About Large And Complex Software

It’s been a while from the last post as usual. This time I’m back about a topic we have discussed in the classroom with the instructor about Large and Complex Software. He said that you should design, write UMLs, create comment blocks (70% comments and 30% code) and write documentation for complex software. I opposed him that we don’t know how to write large and complex software.

My instructor is a great one, he is really knowledgeable and has a great experience in developing software, so I should believe him when he tells me so, right? Because the software of Boeing or the space shuttles were pretty complex right? We design them too. So how could I oppose him. From my experience software does not start complex, it evolves into a complex one.

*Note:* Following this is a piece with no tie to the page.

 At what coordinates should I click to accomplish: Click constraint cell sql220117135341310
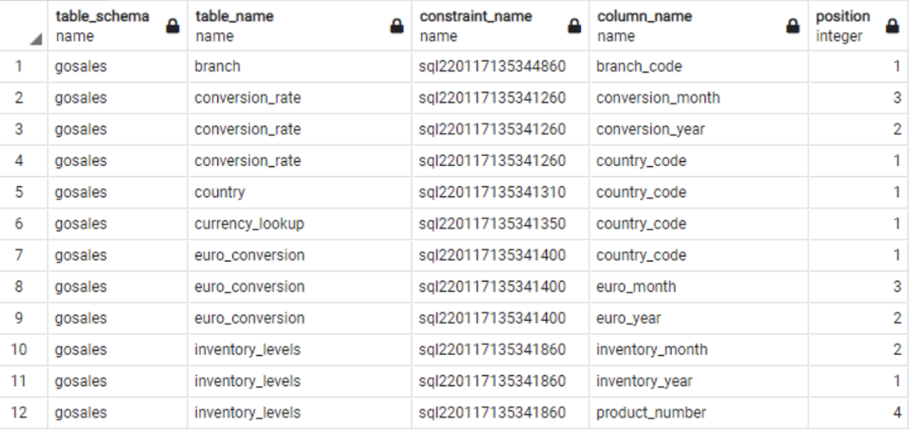500,192
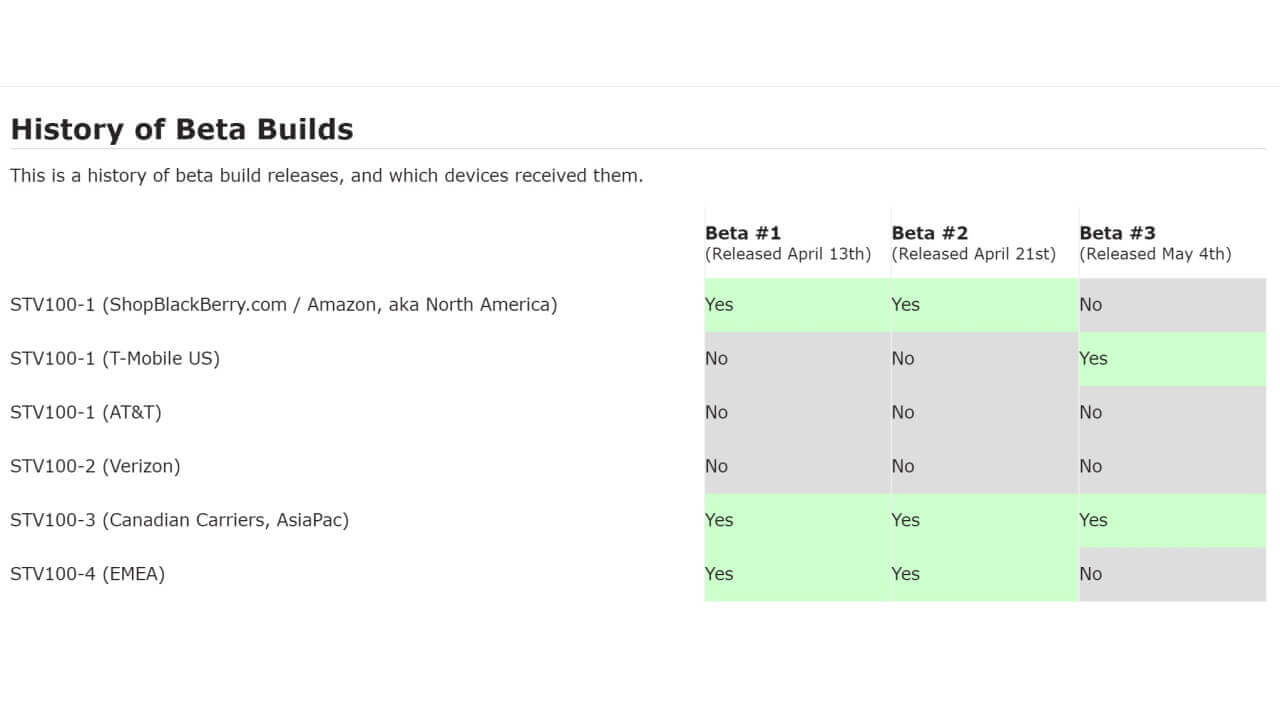This screenshot has height=720, width=1280.
Task: Click AT&T Beta #1 "No" cell
Action: (797, 412)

Yes, I said it. I believe in iterative ways. I play chess and try to foresee the next moves of my opponents. I plan for 5 to 6 moves ahead, yet I don’t really know how my opponent will react. According to his moves I may win in 6 moves yet if he makes a different move, I may lose in 2 moves. Software is similar; you plan before as much as possible but recent events may cause to change you your moves. That’s why you can never create a large and complex software. We are human after all. We cannot see all the effects of our choices before we make them.
You all know Internet, right? The World Wide Web that connects the World! How many of you know that Internet was no more then a joke and hobby to some when it first started. It was not something that telecommunication companies even mattered. Because they had such a “bigger” project going on that would change the world. Yet Internet prevailed. How? Because it was iterative. It moved on, adapted to new requirements and improved itself.
That’s how you develop large software too. You have a dream with lots of unknowns. You start with baby steps, later it rolls faster just like a snowball going down the hill getting bigger every second. Large complex gets larger with every chunks of feature written to it.
But it always get harder to maintain it. That’s when good documentation and architecture gets in: Maintenance. In a previous post I had discussed that architecture only mattered because it is always faster to modify something then writing it from scratch. Yet we don’t even know what is good architecture. You cannot educate someone to be a good architect. You can make him your apprentice and let him practice to make his skills perfect.
Software Architecture and Design (yeah, with uppercase letters), is not taught like maths. It does not have strict formulas. It only have some guidelines which sometimes does not lead to better results too. Consider the comments. They are helpful, directs you, gives you an idea of what the statement does right. But it does have a flaw, which is not seen easily: It might mislead you. Consider a public class variable, which has a comment block on it saying that this variable is a private and static. So which one is true? You see? Codes keep change yet, comments once written tend to become outdated. Also think for a second, when do you want to write comments? To explain yourself, right? Why do you need to explain yourself? Oh yeah, because you have done something wrong right here, or you have made a hack there which was not very obvious. So sometimes if you see the need to comment, that perhaps you are doing something wrong.
We are human and we are prone to errors. We don’t know what is good design, how we can develop large and complex software. Sometimes Boeings crash, or Challenger cannot reach the space because of major malfunctions or Windows’ firewall lets some viruses in. Next time, the same event will not happen with the same reason. It’s already fixed and our “large” software just became “larger”! Do you think that the first Boeing that flew was really the first?
We are empirical, we try and err and make it better, we start with small parts, we put them together, check where we have arrived and keep adding more smaller things, making it bigger and larger.